EXERCISE DETAILS – Which lines run from the one with "You are a computer-use agent." through the end of the data? Retype them exactly, without pictures.

TASK MATERIAL –
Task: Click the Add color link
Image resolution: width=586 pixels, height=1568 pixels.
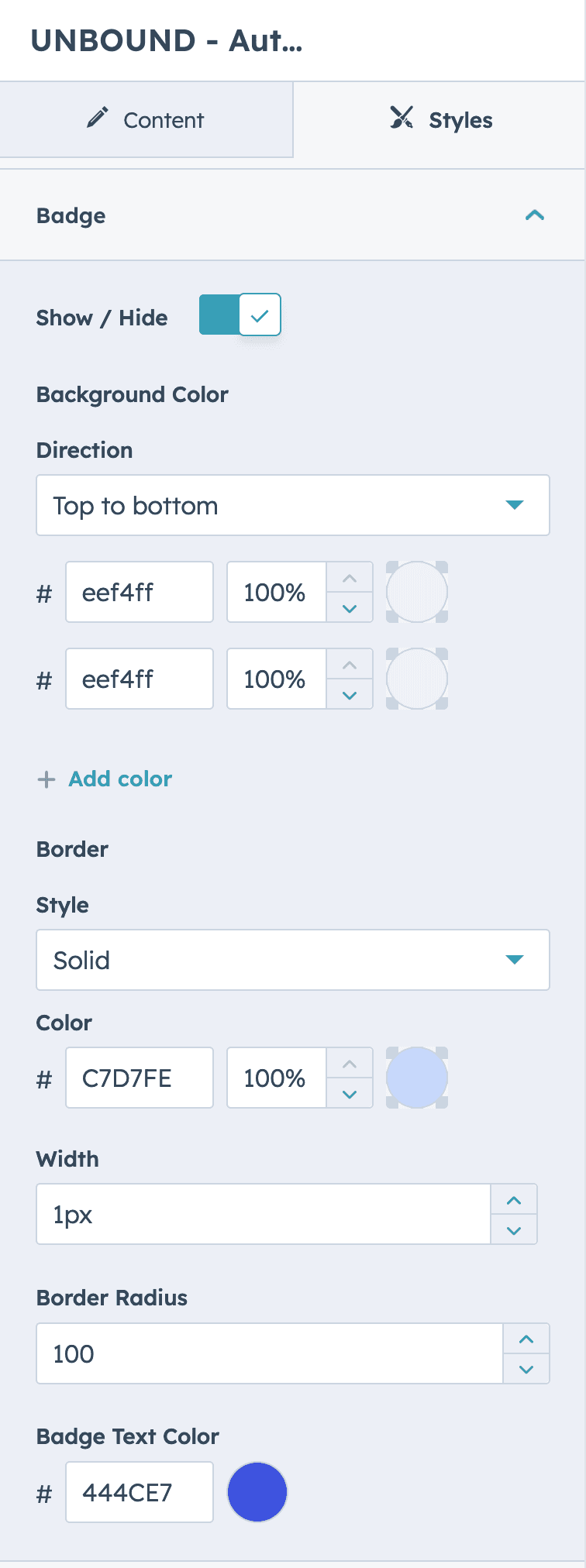Action: (x=119, y=779)
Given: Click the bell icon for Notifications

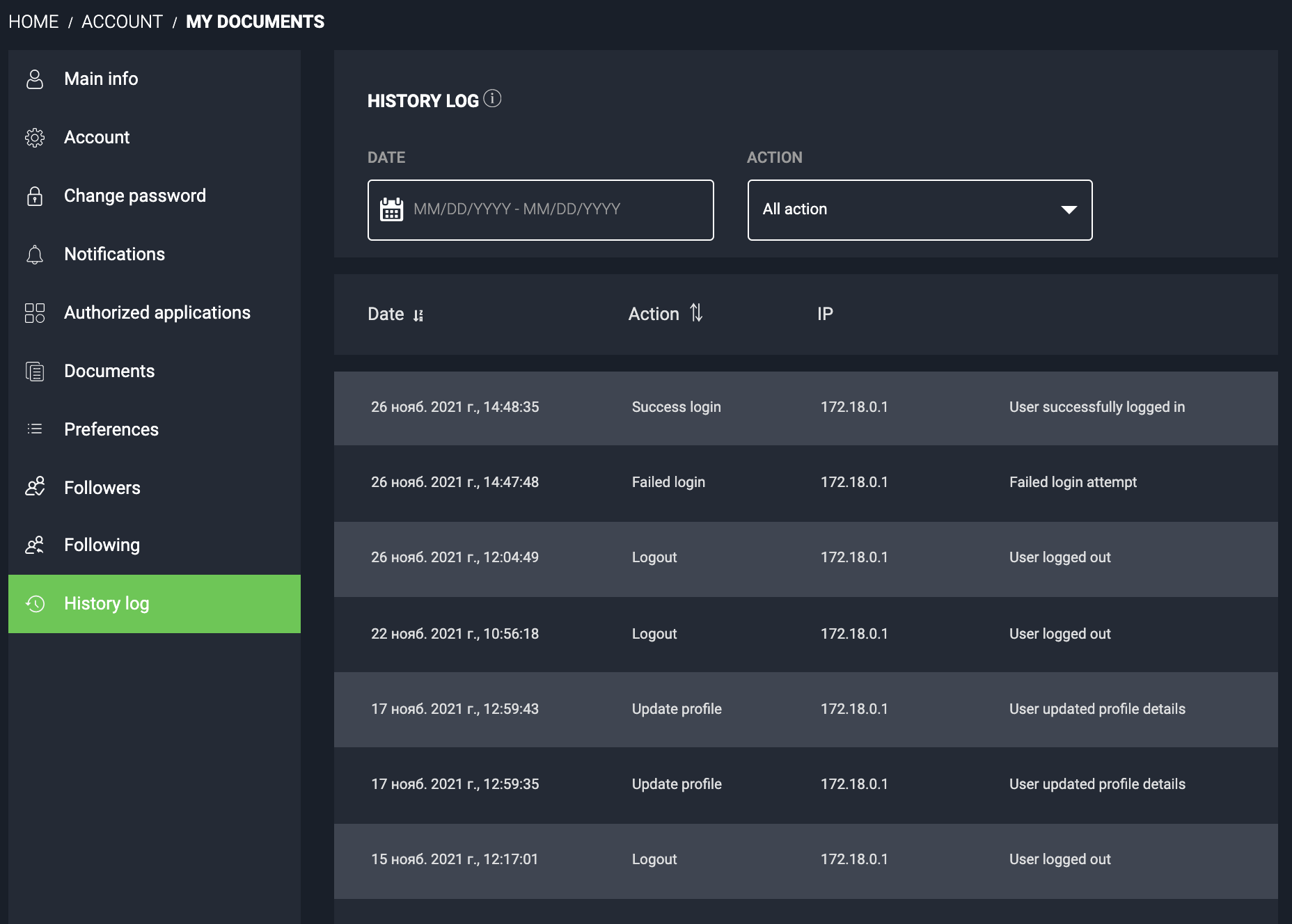Looking at the screenshot, I should [35, 255].
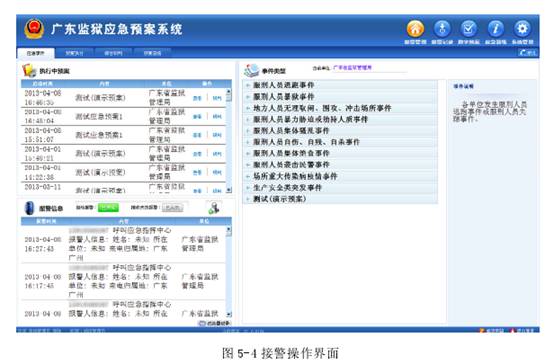
Task: Toggle the gray switch in 报警信息 bar
Action: 172,207
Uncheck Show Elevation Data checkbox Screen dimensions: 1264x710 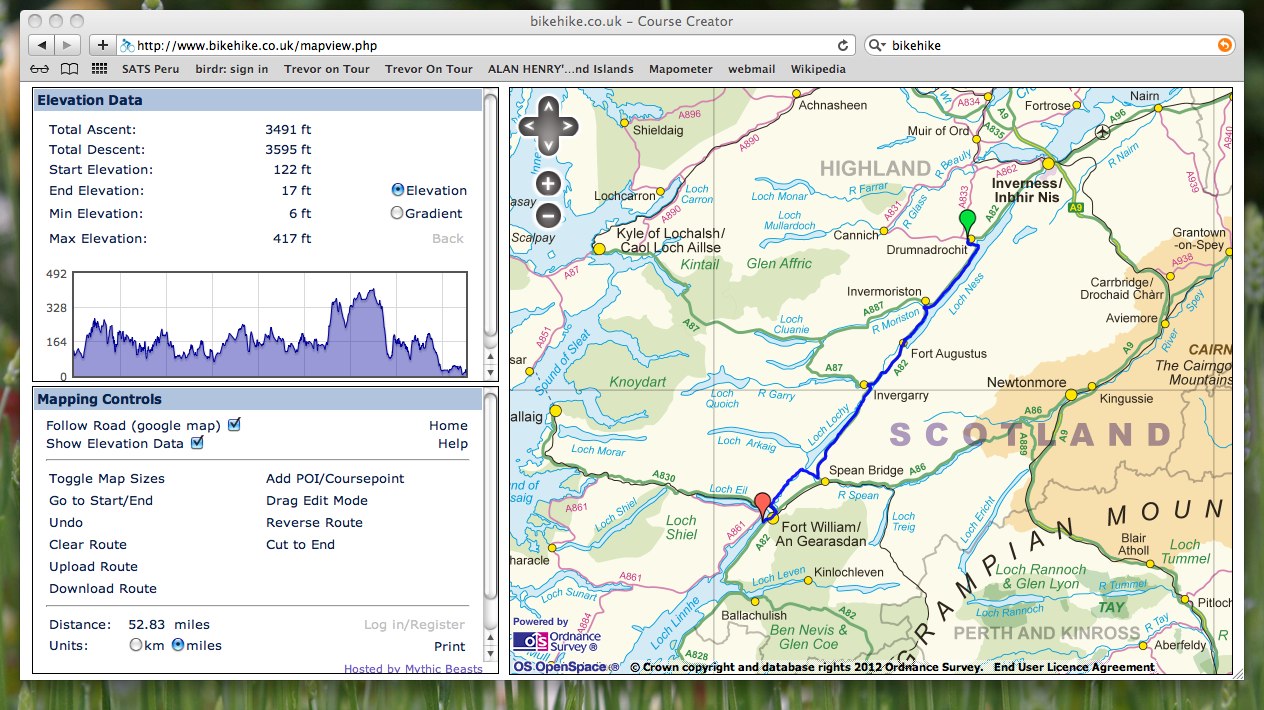point(197,443)
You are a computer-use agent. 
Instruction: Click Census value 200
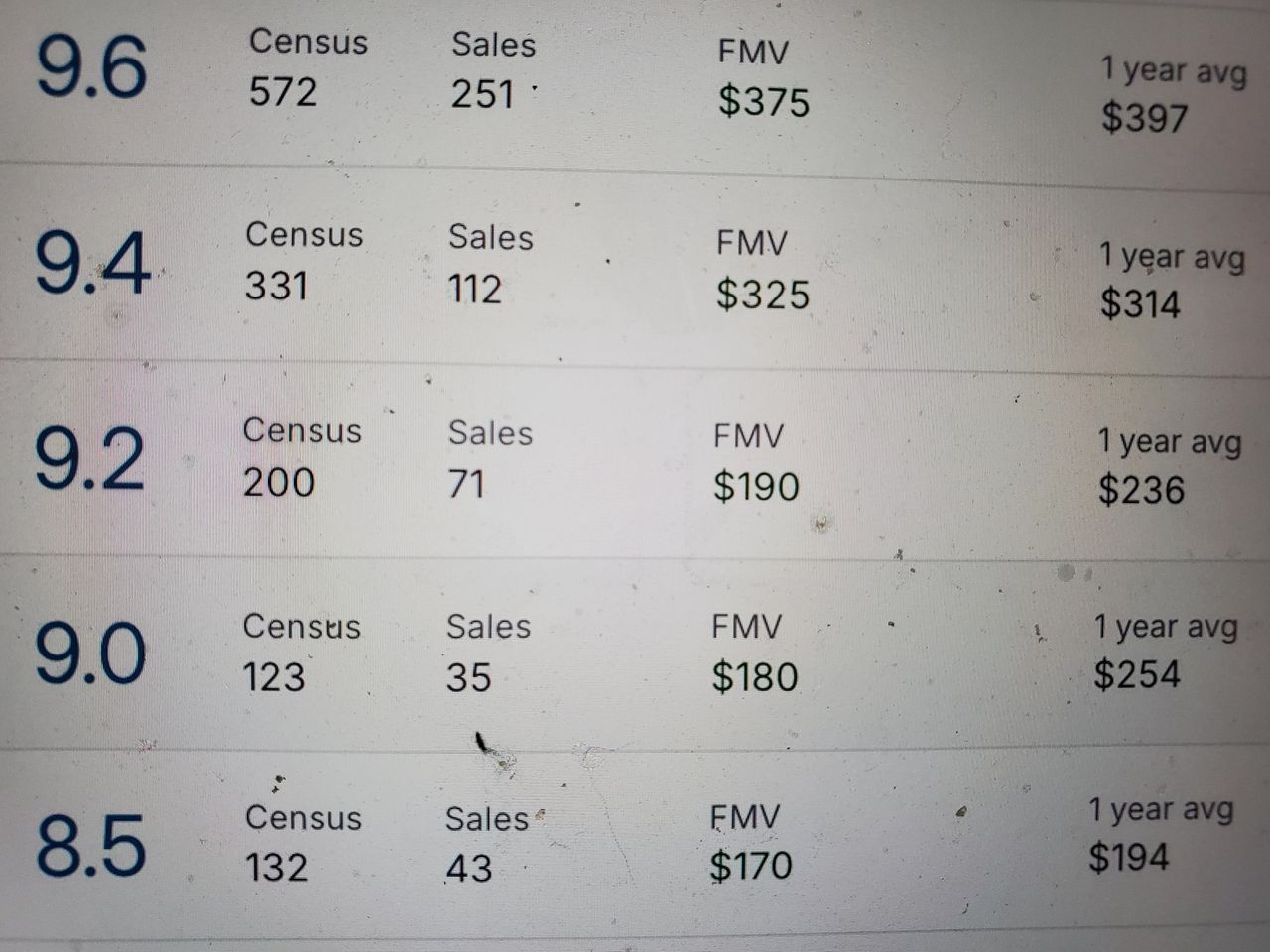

SOLUTION FOR THIS EXERCISE –
You are a computer-use agent. 
Instruction: Click Census value 200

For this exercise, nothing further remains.